EXERCISE INSTRUCTIONS. Take the lines from the one with "This screenshot has" to the end of the listing, both ends included, and quote them exactly, leaving pictures out.

MATERIAL PROVIDED.
:::

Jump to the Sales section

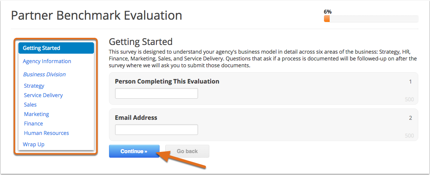30,105
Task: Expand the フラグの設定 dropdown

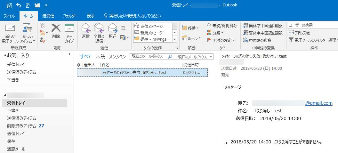Action: coord(221,40)
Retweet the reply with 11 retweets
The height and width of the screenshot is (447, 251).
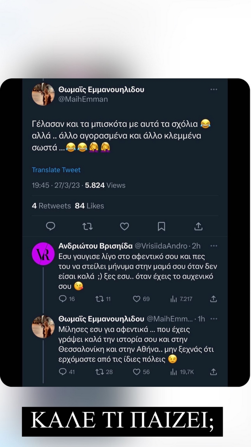click(100, 299)

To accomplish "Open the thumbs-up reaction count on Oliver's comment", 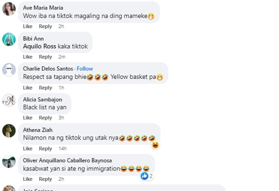I will click(147, 176).
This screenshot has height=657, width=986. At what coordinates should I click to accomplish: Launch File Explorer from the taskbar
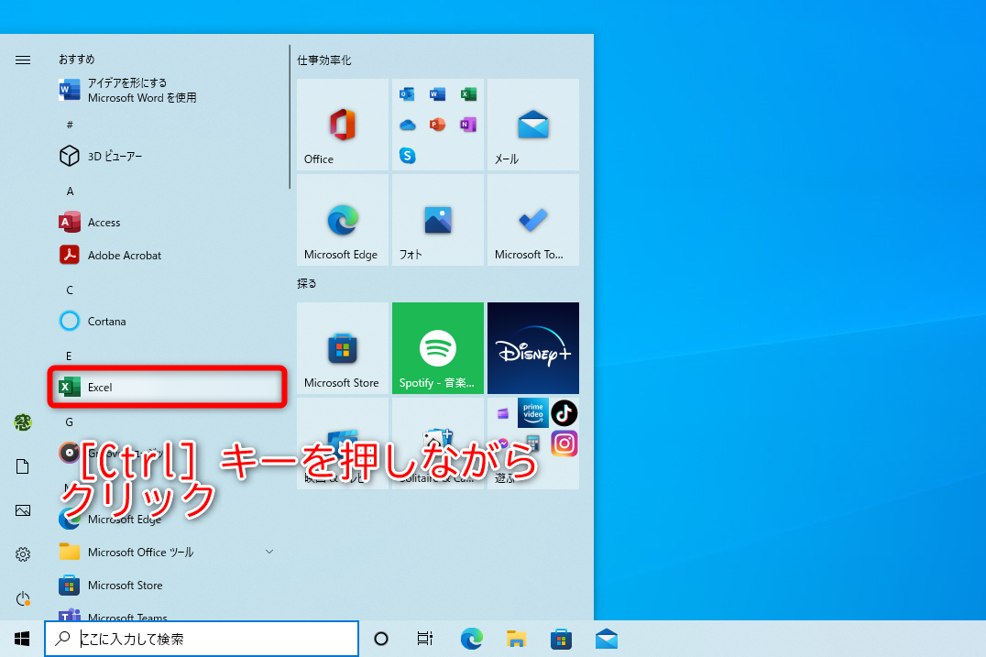516,639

:::

RESULT.
This screenshot has height=657, width=986. At what coordinates should I click to accomplish: Launch File Explorer from the taskbar
516,639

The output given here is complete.